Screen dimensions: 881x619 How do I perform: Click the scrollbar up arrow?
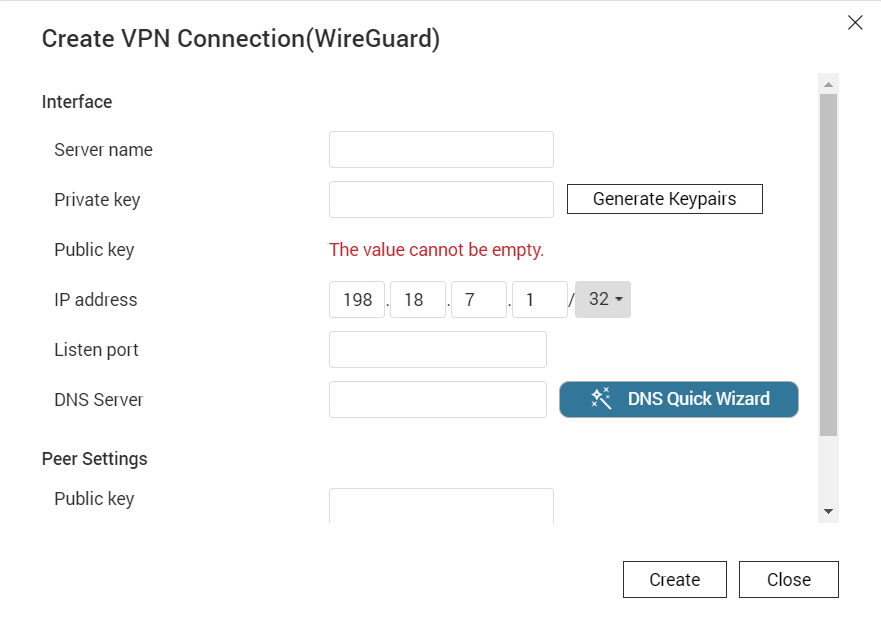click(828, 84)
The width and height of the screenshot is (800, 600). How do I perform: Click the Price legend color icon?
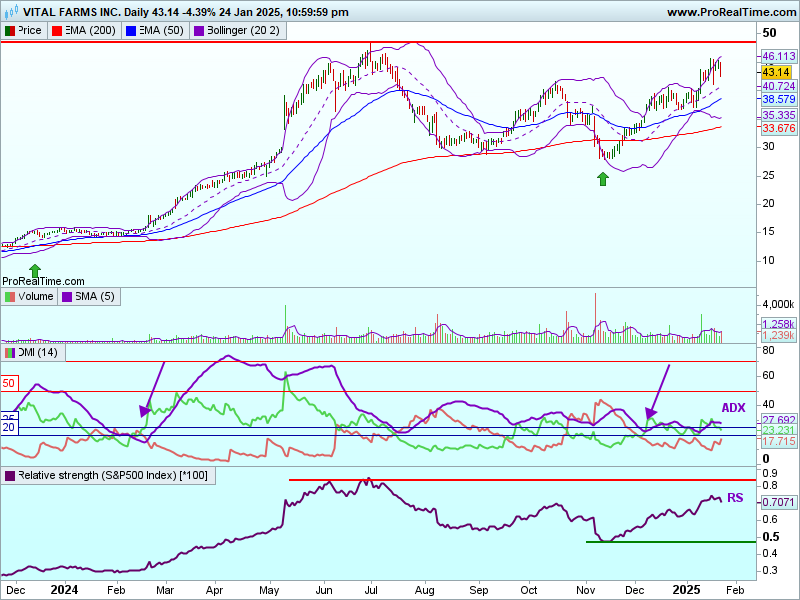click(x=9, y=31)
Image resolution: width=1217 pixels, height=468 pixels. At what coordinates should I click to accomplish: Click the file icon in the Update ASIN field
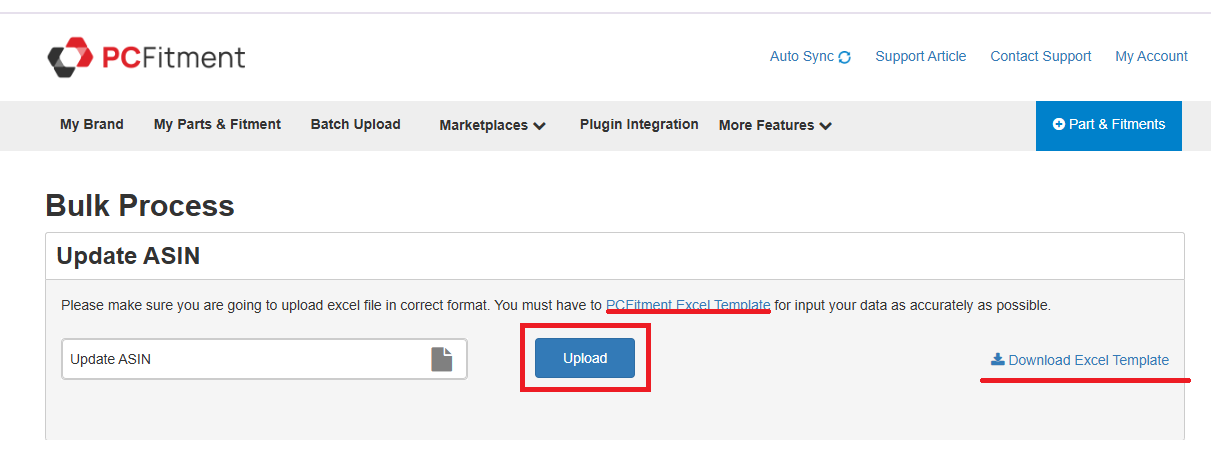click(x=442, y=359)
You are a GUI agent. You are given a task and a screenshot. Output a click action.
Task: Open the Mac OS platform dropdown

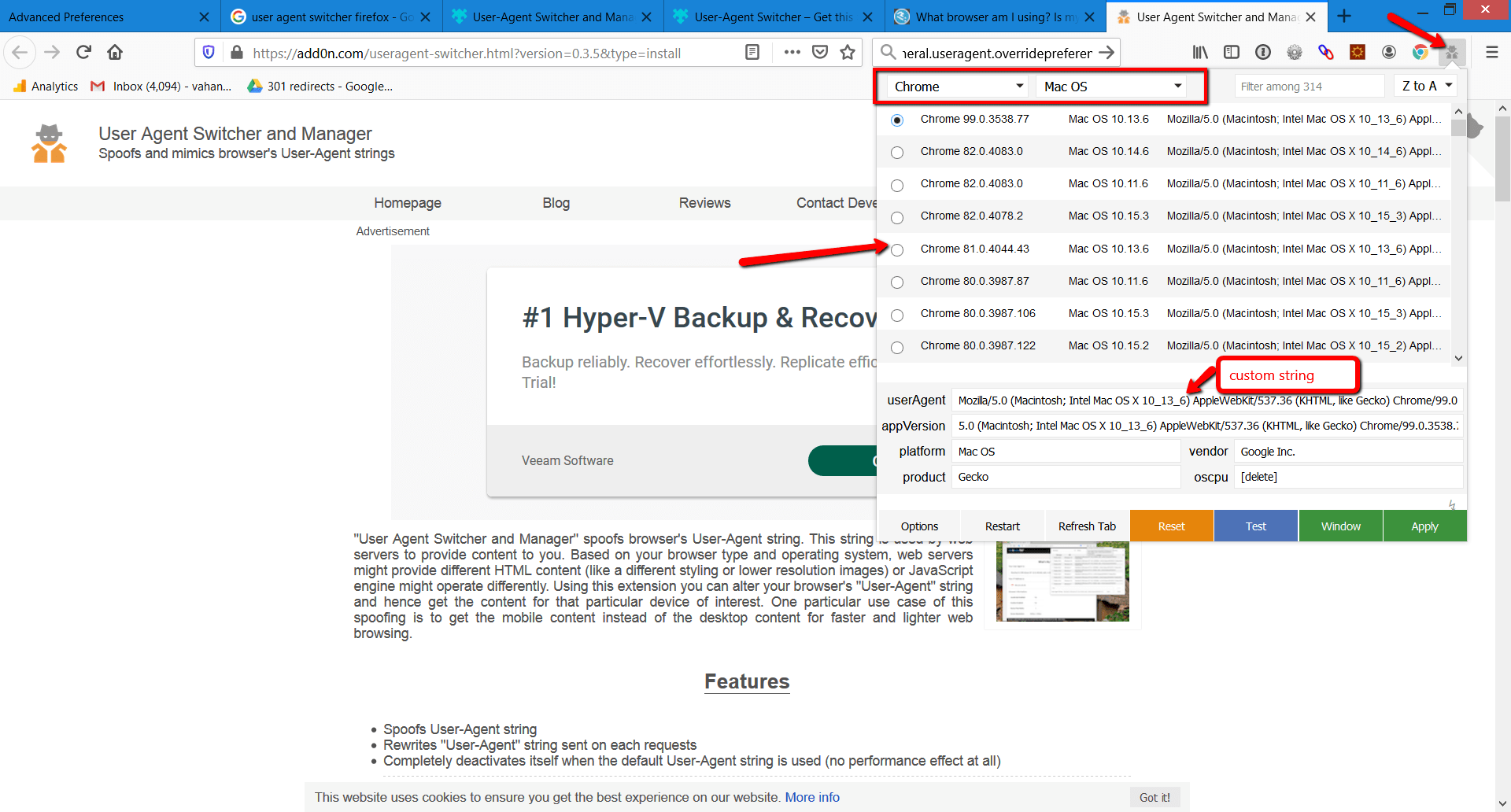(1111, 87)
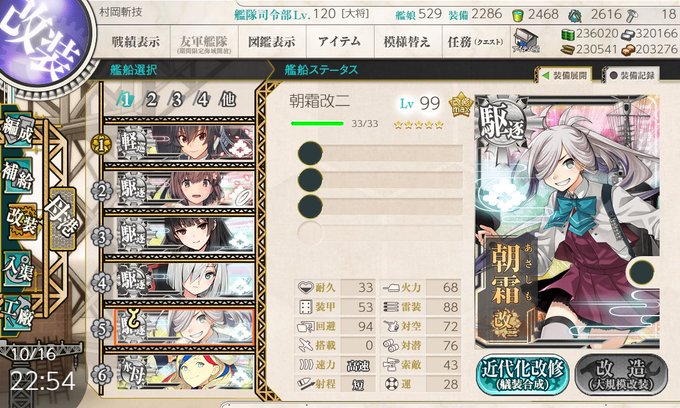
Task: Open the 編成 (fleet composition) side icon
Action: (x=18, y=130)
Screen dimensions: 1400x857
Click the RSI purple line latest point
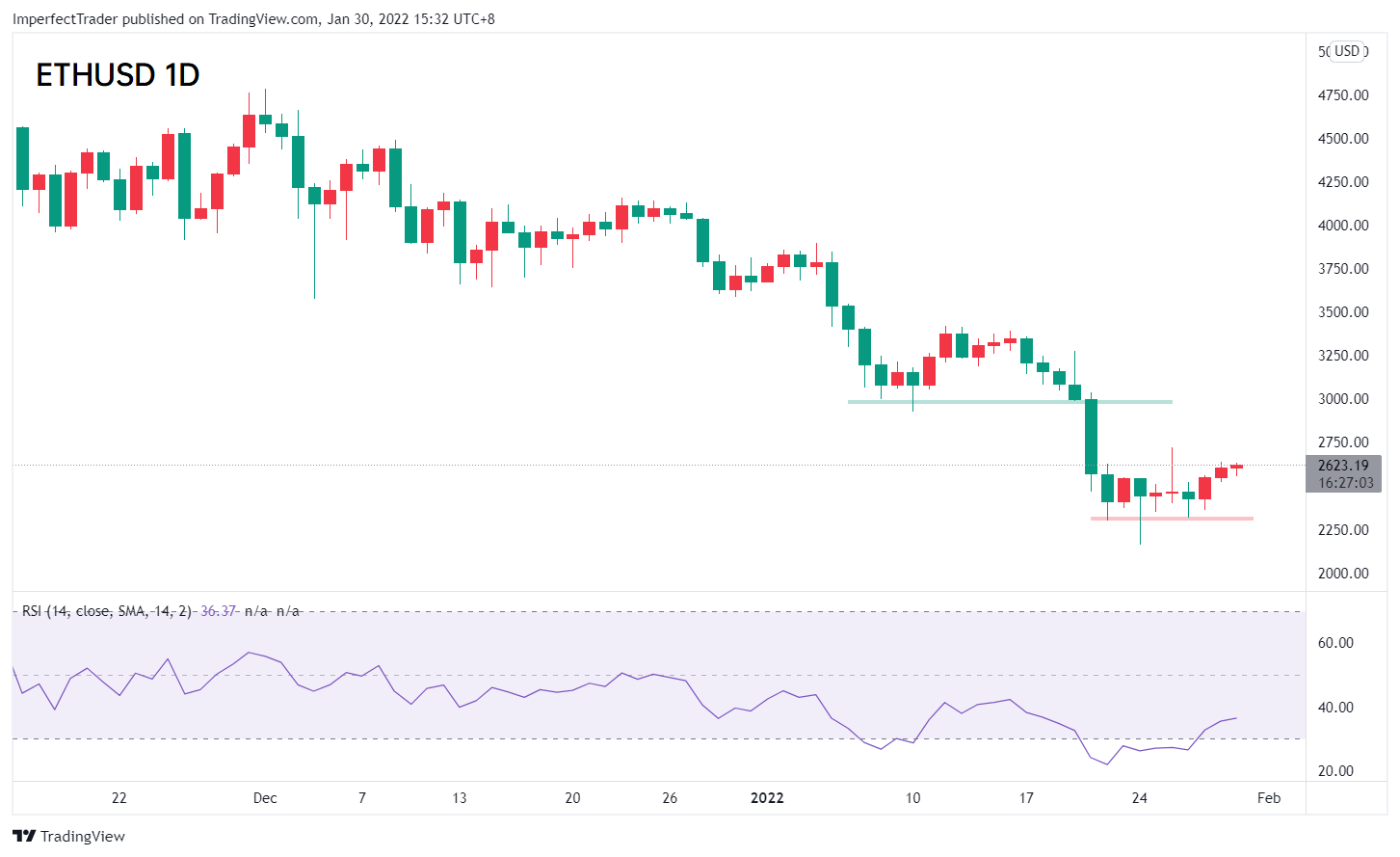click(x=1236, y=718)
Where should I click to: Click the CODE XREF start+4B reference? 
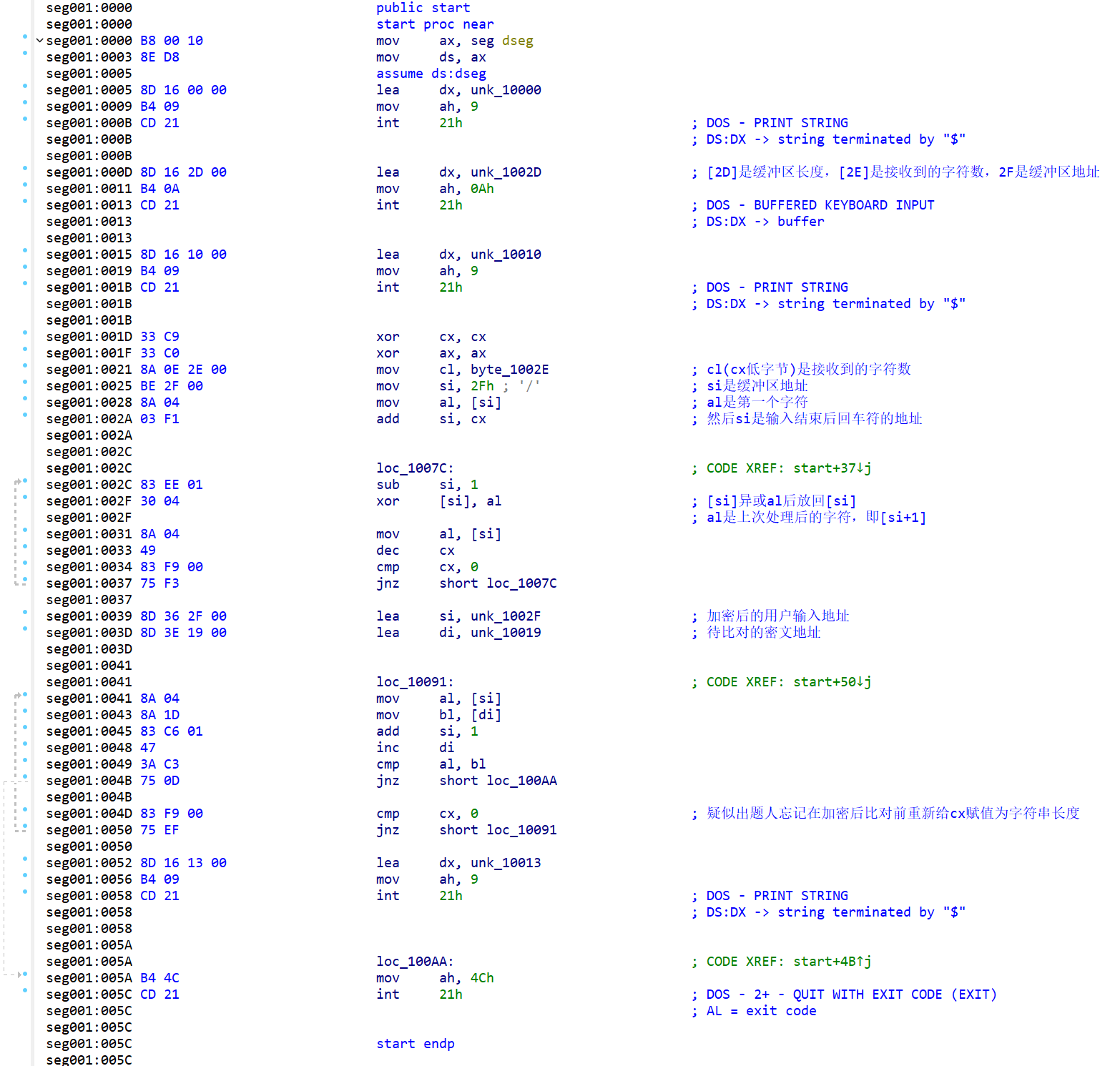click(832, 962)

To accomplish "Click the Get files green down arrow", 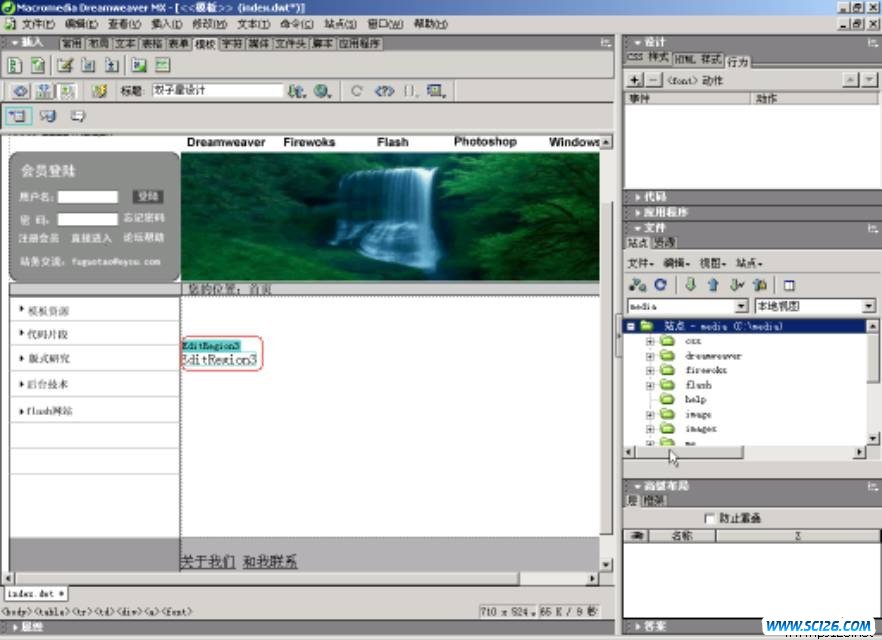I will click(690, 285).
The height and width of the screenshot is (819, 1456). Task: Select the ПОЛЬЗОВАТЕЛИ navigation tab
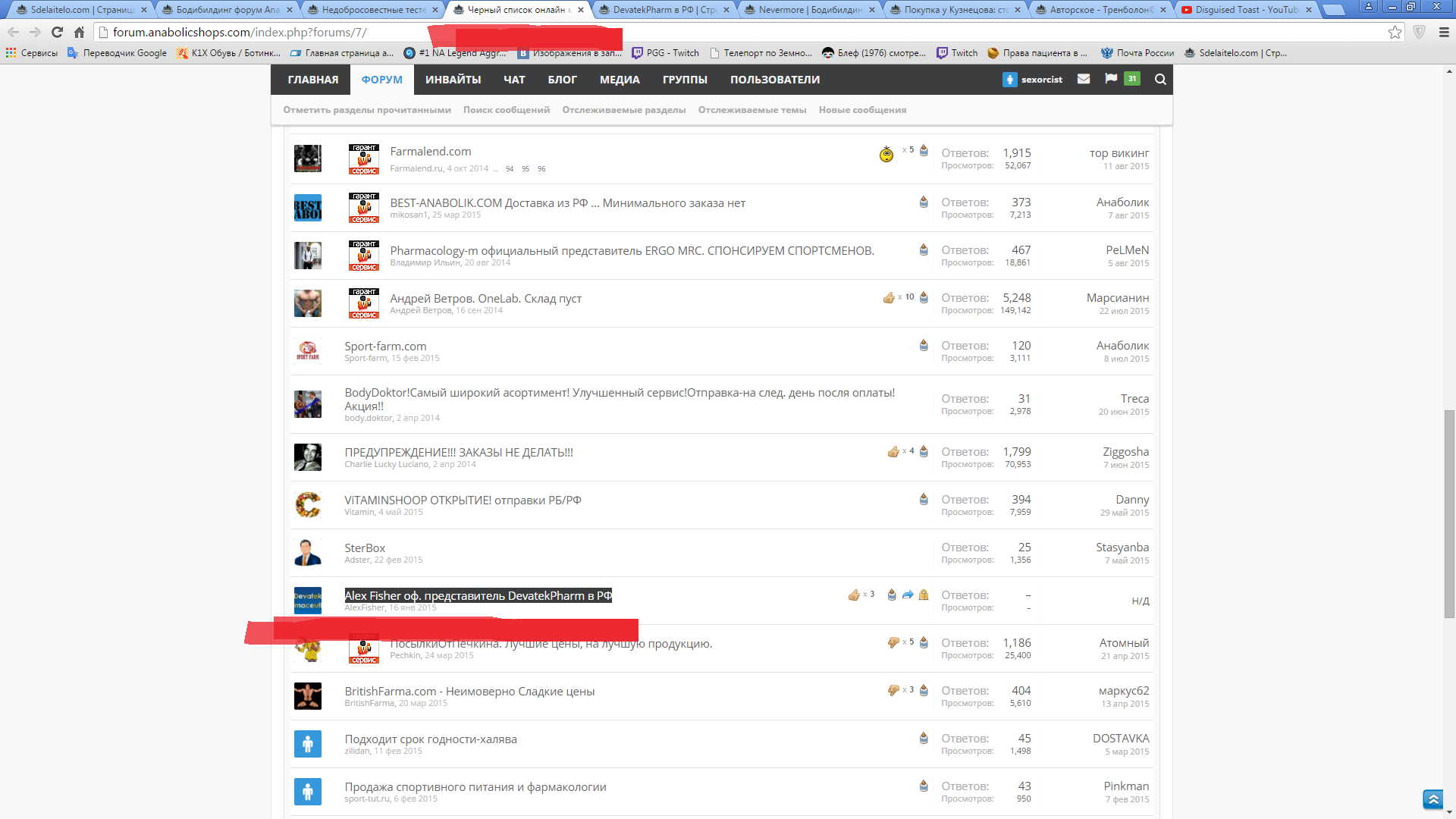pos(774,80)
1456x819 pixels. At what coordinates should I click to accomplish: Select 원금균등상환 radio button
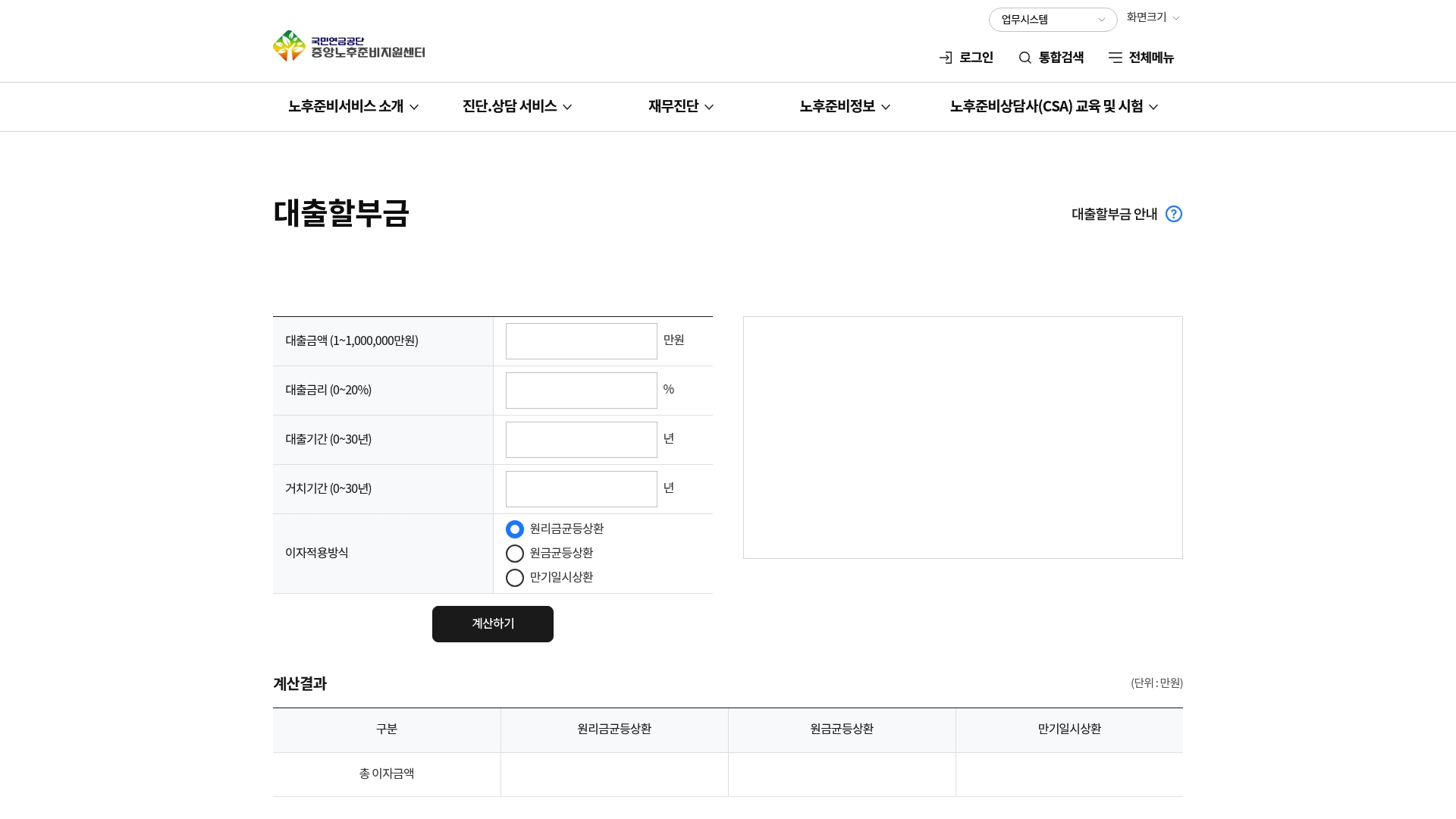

+++

Give the lines as a JSON list of strings, one string per line and no blank lines. Begin at the line that has "You are a GUI" and stop after the line that has "Action: (x=18, y=130)", leaving the pictures out.

[
  "You are a GUI agent. You are given a task and a screenshot. Output a click action.",
  "Task: Open the Mac OS platform dropdown",
  "(1111, 87)",
  "Task: Open the 編成 (fleet composition) side icon",
  "Action: (x=18, y=130)"
]